Craig F. Walker/Globe Staff
Some see the added guidance as a sign of progress enacted to help sustain a popular but temporary initiative. Just months into the pandemic, the rapid spread of alfresco dining helped hundreds of restaurants struggling, said Steve Clark, chief operating officer of the Massachusetts Restaurant Association. Now, he said, clear standards and safety rules would allow more restaurants to keep terraces long-term.
“These regulations could slowly lead to permanent al fresco dining,” he said. “This is one of the true positives of the pandemic.”
Some restaurants, like the Union Oyster House, don’t have a problem with the new measures. The application process “went smoothly,” said employee Wesley Hagan; The restaurant did not face increased insurance or barrier costs. “We have no problems.”
But in Jamaica Plain, the demands angered Ginger Brown, executive director of JP Centre/South Main Streets. She believes this year’s changes are too similar to the bureaucracy that made outdoor dining permits a chore before the pandemic.
Getting permission for patio seating was difficult navigation for many small businesses back then, especially low-income and non-English speaking restaurant owners.
“Supporting the 2022 guidelines and earlier bid process would be tantamount to recognizing that inequality and injustice are simply ‘standard practice’ for our city,” she wrote in a letter to Jamaica Plain News. “Our small businesses would be victims once again.”
Of 10 restaurants in Brown’s neighborhood, she said at least three have been prevented from requesting outdoor seating by the extra rules and costs.
“It’s too expensive, too long, and a long process,” Brown said.
Craig F. Walker/Globe Staff/The Boston Globe
Citywide, it’s unclear how many new restaurants have been put off by the guidelines. The city didn’t provide data on how many applications it received or approved in 2022. Last summer, restaurateurs operated 77 outdoor patios in the North End and 51 in Back Bay, the two boroughs with the most outdoor seating.
A spokesman for Wu said the city will give final approval of the new regulations after the state completes a year-long extension of temporary outdoor dining.
But some who have been waiting for their outdoor permit are losing patience.

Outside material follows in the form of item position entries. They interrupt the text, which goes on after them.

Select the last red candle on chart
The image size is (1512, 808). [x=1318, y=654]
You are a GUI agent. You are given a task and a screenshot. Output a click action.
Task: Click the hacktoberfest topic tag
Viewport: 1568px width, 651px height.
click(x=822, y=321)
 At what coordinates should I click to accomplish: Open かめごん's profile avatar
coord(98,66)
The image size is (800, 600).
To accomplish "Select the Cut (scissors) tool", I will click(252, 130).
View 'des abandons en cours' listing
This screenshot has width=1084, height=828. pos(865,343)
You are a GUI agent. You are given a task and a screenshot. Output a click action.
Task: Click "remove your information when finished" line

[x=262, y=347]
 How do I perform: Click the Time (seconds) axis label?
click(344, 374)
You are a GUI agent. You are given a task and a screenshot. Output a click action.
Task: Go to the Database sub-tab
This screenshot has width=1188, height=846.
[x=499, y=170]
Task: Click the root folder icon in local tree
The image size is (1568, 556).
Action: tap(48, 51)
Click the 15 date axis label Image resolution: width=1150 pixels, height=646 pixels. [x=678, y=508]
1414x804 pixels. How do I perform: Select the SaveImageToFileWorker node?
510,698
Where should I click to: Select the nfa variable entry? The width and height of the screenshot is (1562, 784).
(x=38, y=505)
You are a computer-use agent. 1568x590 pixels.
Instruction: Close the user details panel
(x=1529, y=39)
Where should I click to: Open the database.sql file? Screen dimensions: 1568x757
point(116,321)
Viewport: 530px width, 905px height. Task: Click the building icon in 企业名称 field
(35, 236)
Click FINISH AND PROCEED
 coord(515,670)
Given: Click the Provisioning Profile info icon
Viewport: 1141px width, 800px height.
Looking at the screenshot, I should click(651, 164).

Doyle, the Tres Gatos owner, said he submitted his application two weeks ago and hasn’t received any response from the city, although al fresco dining begins Friday. Then there’s the riot in the North End. “That’s a lot of extra time employees have to spend communicating and responding,” he added. And the $1,000 he spent on auto insurance even though his restaurant doesn’t own any vehicles.
“We’ve reached a level of exhaustion just trying to understand the guidelines and the reasoning behind them,” Doyle said. “At some point you do things that you have to do without looking at the details because you don’t have much energy left.”